▶ _Directions_: Line by line, repeat all the material exactly as it appears.

----------

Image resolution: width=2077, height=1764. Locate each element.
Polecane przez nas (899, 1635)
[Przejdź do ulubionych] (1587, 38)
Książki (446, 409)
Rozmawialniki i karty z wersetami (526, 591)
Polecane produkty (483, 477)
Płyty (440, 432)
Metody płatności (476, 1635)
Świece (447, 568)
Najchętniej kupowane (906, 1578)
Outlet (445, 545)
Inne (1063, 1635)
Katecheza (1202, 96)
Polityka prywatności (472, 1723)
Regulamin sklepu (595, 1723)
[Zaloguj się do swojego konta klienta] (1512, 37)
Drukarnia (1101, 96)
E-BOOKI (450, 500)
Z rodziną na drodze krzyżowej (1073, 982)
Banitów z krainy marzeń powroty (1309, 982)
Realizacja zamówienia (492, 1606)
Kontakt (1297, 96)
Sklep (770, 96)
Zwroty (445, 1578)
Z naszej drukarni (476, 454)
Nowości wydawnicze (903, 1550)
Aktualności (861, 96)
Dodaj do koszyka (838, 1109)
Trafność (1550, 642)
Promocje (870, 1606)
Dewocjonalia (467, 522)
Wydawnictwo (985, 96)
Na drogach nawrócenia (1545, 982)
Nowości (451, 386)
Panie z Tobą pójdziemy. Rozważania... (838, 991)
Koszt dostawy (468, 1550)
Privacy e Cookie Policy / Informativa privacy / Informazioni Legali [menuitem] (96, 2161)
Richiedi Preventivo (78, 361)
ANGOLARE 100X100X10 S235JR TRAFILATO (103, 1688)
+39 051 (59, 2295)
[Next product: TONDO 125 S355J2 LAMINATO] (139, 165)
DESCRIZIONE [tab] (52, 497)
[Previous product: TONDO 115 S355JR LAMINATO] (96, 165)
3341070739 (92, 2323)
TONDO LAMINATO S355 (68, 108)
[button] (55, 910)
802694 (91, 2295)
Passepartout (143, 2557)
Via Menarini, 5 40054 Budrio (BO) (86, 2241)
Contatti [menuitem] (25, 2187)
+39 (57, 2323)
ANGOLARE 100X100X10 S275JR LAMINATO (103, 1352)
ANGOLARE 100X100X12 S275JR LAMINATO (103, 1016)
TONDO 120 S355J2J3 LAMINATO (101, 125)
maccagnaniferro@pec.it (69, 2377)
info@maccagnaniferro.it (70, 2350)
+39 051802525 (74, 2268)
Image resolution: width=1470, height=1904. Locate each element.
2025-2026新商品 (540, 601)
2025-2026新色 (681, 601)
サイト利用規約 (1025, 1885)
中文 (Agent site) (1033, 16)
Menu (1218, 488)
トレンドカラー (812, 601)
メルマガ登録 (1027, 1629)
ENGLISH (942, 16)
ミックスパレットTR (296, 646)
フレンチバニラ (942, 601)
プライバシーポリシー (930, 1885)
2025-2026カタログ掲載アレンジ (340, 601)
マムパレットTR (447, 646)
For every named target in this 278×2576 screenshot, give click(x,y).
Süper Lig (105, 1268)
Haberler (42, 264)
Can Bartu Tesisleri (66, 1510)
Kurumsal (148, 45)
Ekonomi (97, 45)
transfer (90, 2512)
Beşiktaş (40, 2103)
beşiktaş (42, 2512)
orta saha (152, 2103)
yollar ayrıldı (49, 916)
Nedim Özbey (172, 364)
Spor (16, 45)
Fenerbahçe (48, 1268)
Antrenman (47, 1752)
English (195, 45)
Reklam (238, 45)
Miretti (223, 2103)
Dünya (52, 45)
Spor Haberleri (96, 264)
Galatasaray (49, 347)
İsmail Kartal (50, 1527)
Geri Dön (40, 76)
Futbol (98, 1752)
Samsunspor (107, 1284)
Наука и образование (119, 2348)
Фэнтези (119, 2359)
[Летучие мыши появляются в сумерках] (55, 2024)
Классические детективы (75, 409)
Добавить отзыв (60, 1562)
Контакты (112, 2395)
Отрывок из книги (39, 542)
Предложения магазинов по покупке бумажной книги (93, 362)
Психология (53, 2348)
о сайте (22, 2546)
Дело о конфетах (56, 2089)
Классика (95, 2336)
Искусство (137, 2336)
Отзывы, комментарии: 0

----------

▶ _Task response_:
Image resolution: width=2077, height=1764. Locate each element.
Polecane przez nas (899, 1635)
[Przejdź do ulubionych] (1587, 38)
Książki (446, 409)
Rozmawialniki i karty z wersetami (526, 591)
Polecane produkty (483, 477)
Płyty (440, 432)
Metody płatności (476, 1635)
Świece (447, 568)
Najchętniej kupowane (906, 1578)
Outlet (445, 545)
Inne (1063, 1635)
Katecheza (1202, 96)
Polityka prywatności (472, 1723)
Regulamin sklepu (595, 1723)
[Zaloguj się do swojego konta klienta] (1512, 37)
Drukarnia (1101, 96)
E-BOOKI (450, 500)
Z rodziną na drodze krzyżowej (1073, 982)
Banitów z krainy marzeń powroty (1309, 982)
Realizacja zamówienia (492, 1606)
Kontakt (1297, 96)
Sklep (770, 96)
Zwroty (445, 1578)
Z naszej drukarni (476, 454)
Nowości wydawnicze (903, 1550)
Aktualności (861, 96)
Dodaj do koszyka (838, 1109)
Trafność (1550, 642)
Promocje (870, 1606)
Dewocjonalia (467, 522)
Wydawnictwo (985, 96)
Na drogach nawrócenia (1545, 982)
Nowości (451, 386)
Panie z Tobą pójdziemy. Rozważania... (838, 991)
Koszt dostawy (468, 1550)
Privacy e Cookie Policy / Informativa privacy / Informazioni Legali [menuitem] (96, 2161)
Richiedi Preventivo (78, 361)
ANGOLARE 100X100X10 S235JR TRAFILATO (103, 1688)
+39 051 (59, 2295)
[Next product: TONDO 125 S355J2 LAMINATO] (139, 165)
DESCRIZIONE [tab] (52, 497)
[Previous product: TONDO 115 S355JR LAMINATO] (96, 165)
3341070739 (92, 2323)
TONDO LAMINATO S355 (68, 108)
[button] (55, 910)
802694 (91, 2295)
Passepartout (143, 2557)
Via Menarini, 5 40054 Budrio (BO) (86, 2241)
Contatti [menuitem] (25, 2187)
+39 (57, 2323)
ANGOLARE 100X100X10 S275JR LAMINATO (103, 1352)
ANGOLARE 100X100X12 S275JR LAMINATO (103, 1016)
TONDO 120 S355J2J3 LAMINATO (101, 125)
maccagnaniferro@pec.it (69, 2377)
info@maccagnaniferro.it (70, 2350)
+39 051802525 (74, 2268)
Image resolution: width=1470, height=1904. Locate each element.
2025-2026新商品 (540, 601)
2025-2026新色 (681, 601)
サイト利用規約 (1025, 1885)
中文 (Agent site) (1033, 16)
Menu (1218, 488)
トレンドカラー (812, 601)
メルマガ登録 (1027, 1629)
ENGLISH (942, 16)
ミックスパレットTR (296, 646)
フレンチバニラ (942, 601)
プライバシーポリシー (930, 1885)
2025-2026カタログ掲載アレンジ (340, 601)
マムパレットTR (447, 646)
For every named target in this 278×2576 screenshot, give click(x,y).
Süper Lig (105, 1268)
Haberler (42, 264)
Can Bartu Tesisleri (66, 1510)
Kurumsal (148, 45)
Ekonomi (97, 45)
transfer (90, 2512)
Beşiktaş (40, 2103)
beşiktaş (42, 2512)
orta saha (152, 2103)
yollar ayrıldı (49, 916)
Nedim Özbey (172, 364)
Spor (16, 45)
Fenerbahçe (48, 1268)
Antrenman (47, 1752)
English (195, 45)
Reklam (238, 45)
Miretti (223, 2103)
Dünya (52, 45)
Spor Haberleri (96, 264)
Galatasaray (49, 347)
İsmail Kartal (50, 1527)
Geri Dön (40, 76)
Futbol (98, 1752)
Samsunspor (107, 1284)
Наука и образование (119, 2348)
Фэнтези (119, 2359)
[Летучие мыши появляются в сумерках] (55, 2024)
Классические детективы (75, 409)
Добавить отзыв (60, 1562)
Контакты (112, 2395)
Отрывок из книги (39, 542)
Предложения магазинов по покупке бумажной книги (93, 362)
Психология (53, 2348)
о сайте (22, 2546)
Дело о конфетах (56, 2089)
Классика (95, 2336)
Искусство (137, 2336)
Отзывы, комментарии: 0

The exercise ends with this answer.